Task instructions
For this task, retype the records below exactly.

Task data
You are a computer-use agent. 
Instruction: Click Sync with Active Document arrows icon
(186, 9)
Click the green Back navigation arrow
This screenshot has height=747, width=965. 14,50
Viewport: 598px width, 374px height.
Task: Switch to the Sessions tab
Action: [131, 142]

Solution for this task
You are a computer-use agent. 
Instruction: Click Sync with Active Document arrows icon
(186, 9)
Click the green Back navigation arrow
This screenshot has height=747, width=965. 14,50
Viewport: 598px width, 374px height.
Task: Switch to the Sessions tab
Action: [131, 142]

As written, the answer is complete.